The 50S II also inherits many of the features that made the GXF100S one of our favourite cameras of the year so far, including a large, high-resolution electronic viewfinder. The rear screen tilts in three directions, which allows high- and low-angle shooting in both portrait and landscape orientation, and it’s also touch-sensitive for changing camera settings. You also get the benefit of Fujifilm’s industryleading Film Simulation modes to provide a wide range of attractive colour looks for your images.
Build and handling
In terms of design, the body is about the same size and shape as a high-end full-frame DSLR, and is built for pro use, with magnesium alloy construction and extensive weather- sealing. A large, deep handgrip makes it very comfortable and secure to hold, and with lightweight lenses, it’s entirely possible to shoot one-handed. The effective in-body stabilisation and soft, discreet lowvibration shutter help you get the best results from the high-resolution sensor when shooting handheld.
Operationally, the camera behaves much like a conventional DSLR, with electronic dials under your finger and thumb, and a joystick for positioning the focus point. There’s also a large status panel on top that shows all your exposure settings at a glance. A conventional exposure mode dial on the left has no fewer than six custom positions for saving camera set-ups for specific purposes.
Thanks to the compact form-factor, this is also a camera that can substitute a full-frame system without requiring you to change everything else too. It’ll fit into the same bags and sit happily on the same tripods. The lenses are relatively large, but the ones that I’ve used in the past have been uniformly stellar – especially the primes.
New 35-70 mm zoom
The GFX 50S II gets a new matched kit zoom, the GF 35-70 mm F4.5-5.6 WR, equating to a 28-56 mm equivalent range. It has a retracting design to take up less space in your bag and is also the first GF lens without an aperture ring, with the camera’s front dial used instead. But it still features weatherresistant construction, and Fujifilm claims the optics should match up to the GFX100S’s 102MP chip, let alone the GFX50S II’s 51.4MP unit.

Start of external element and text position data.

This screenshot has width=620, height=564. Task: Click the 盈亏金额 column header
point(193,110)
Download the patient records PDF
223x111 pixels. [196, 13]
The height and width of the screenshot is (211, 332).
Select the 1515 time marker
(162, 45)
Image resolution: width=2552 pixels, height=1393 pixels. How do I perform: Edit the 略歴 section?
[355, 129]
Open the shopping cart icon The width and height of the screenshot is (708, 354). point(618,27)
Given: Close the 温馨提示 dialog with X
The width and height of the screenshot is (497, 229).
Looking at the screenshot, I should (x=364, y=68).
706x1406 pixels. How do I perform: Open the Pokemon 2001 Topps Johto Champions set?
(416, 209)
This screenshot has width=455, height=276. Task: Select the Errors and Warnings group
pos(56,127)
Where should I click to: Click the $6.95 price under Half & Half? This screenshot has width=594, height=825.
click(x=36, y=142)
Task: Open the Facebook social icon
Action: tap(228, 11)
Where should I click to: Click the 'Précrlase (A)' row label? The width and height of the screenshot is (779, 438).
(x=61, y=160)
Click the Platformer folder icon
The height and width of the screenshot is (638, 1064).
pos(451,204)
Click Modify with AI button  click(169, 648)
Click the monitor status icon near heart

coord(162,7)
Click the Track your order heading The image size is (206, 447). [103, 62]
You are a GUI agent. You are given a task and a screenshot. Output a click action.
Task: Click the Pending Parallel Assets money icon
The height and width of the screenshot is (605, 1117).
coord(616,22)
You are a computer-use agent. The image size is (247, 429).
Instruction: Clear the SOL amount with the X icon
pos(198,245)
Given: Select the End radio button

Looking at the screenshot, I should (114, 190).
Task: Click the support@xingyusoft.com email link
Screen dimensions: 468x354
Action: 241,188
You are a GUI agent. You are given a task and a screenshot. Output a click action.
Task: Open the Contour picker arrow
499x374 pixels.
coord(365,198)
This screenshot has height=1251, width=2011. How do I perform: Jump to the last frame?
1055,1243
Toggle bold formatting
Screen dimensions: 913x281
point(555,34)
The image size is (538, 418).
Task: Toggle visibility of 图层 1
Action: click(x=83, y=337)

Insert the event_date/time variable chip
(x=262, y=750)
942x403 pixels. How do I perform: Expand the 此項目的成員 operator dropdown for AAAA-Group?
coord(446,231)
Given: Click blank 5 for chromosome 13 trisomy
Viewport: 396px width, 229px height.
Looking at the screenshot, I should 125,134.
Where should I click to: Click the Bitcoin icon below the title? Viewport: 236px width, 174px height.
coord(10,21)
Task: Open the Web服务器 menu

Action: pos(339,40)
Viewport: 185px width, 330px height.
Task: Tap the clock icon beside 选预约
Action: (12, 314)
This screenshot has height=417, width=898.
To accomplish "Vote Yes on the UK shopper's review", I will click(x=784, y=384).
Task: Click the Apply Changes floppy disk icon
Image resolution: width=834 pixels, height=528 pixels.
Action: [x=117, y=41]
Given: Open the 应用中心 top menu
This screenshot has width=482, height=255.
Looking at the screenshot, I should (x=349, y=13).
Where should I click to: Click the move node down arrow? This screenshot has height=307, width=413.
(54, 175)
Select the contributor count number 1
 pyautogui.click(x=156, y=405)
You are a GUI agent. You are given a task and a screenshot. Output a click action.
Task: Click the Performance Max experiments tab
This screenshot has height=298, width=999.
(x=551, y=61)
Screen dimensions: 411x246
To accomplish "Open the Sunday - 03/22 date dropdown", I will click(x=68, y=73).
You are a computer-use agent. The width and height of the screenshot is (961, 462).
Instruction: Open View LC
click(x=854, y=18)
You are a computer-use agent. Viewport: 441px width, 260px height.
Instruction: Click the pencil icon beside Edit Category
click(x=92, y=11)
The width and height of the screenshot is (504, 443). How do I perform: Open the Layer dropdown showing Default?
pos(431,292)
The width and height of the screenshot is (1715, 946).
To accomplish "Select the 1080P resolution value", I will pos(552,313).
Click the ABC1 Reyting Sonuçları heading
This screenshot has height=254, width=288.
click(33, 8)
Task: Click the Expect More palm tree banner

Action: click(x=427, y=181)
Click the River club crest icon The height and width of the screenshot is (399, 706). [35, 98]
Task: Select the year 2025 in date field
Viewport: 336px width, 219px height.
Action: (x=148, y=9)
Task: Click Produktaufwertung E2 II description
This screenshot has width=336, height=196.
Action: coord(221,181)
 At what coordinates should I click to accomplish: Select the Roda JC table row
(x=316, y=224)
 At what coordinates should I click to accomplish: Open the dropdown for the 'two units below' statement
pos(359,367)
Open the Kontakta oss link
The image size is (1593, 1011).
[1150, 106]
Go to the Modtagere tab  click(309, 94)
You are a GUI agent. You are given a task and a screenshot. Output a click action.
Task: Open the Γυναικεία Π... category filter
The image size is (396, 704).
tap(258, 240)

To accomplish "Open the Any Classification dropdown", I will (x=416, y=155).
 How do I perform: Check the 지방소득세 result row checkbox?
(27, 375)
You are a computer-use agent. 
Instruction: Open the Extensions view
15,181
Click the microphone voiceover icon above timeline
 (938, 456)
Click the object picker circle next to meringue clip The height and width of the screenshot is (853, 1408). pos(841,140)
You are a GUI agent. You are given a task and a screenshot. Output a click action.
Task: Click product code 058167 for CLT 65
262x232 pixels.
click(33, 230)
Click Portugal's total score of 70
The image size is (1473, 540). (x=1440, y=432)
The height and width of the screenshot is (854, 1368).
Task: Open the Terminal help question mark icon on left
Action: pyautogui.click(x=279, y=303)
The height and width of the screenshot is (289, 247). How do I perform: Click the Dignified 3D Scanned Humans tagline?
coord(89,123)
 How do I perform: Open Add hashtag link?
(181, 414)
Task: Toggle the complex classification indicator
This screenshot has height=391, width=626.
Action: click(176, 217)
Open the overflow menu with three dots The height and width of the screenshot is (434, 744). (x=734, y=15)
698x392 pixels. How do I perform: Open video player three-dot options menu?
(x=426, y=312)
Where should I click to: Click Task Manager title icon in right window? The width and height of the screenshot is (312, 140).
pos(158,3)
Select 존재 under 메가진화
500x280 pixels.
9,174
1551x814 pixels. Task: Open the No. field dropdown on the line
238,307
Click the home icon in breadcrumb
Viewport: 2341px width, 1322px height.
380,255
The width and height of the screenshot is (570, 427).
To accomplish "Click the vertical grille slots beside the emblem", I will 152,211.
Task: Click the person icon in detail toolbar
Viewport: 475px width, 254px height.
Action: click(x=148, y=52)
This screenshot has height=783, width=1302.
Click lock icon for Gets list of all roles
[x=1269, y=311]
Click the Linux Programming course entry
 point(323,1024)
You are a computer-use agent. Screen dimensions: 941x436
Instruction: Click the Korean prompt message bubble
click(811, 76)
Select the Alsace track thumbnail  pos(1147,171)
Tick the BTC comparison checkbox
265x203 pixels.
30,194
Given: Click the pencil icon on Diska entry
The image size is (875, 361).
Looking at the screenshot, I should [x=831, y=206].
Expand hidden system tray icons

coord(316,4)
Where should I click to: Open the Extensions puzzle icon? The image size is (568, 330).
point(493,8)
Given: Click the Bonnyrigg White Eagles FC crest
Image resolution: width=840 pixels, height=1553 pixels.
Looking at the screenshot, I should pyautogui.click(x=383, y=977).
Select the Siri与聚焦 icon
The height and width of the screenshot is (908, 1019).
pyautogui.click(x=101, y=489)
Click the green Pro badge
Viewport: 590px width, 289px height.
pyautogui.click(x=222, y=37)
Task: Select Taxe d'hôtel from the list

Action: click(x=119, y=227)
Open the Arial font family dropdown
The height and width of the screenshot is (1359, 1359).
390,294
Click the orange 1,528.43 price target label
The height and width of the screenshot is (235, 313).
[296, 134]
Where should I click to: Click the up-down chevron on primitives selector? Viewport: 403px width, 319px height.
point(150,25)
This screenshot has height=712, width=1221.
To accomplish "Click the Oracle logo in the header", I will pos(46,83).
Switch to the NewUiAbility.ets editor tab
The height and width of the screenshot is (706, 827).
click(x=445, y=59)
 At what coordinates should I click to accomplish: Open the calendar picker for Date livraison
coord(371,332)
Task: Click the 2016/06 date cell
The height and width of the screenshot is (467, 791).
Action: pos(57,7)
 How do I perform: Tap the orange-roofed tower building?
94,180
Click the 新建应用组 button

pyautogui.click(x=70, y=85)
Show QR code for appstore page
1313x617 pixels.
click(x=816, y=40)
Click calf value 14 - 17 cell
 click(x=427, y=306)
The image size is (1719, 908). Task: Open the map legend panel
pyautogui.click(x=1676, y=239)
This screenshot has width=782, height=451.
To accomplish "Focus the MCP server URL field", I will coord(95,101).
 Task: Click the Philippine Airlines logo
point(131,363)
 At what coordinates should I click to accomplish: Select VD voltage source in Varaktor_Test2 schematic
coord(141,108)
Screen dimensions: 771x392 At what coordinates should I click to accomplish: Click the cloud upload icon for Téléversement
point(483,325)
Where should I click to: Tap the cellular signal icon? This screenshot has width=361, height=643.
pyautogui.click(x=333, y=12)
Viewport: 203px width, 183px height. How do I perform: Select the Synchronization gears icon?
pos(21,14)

In a way, the GFX 50S II is about as predictable as a new camera could be, given that both the sensor and body design are entirely known quantities. Thanks to the former, we can expect superb image quality that surpasses almost anything you might get from a full-frame camera, though its advantage over the best highresolution models such as the Sony Alpha 7R IV or the Nikon Z 7II is nowhere near as clear-cut as its 102MP siblings. Meanwhile the excellent body design should make it a joy to shoot with. It’s another bold step in Fujifilm’s mission to make medium format accessible to a wide range of users, and I’m really looking forward to trying it out properly.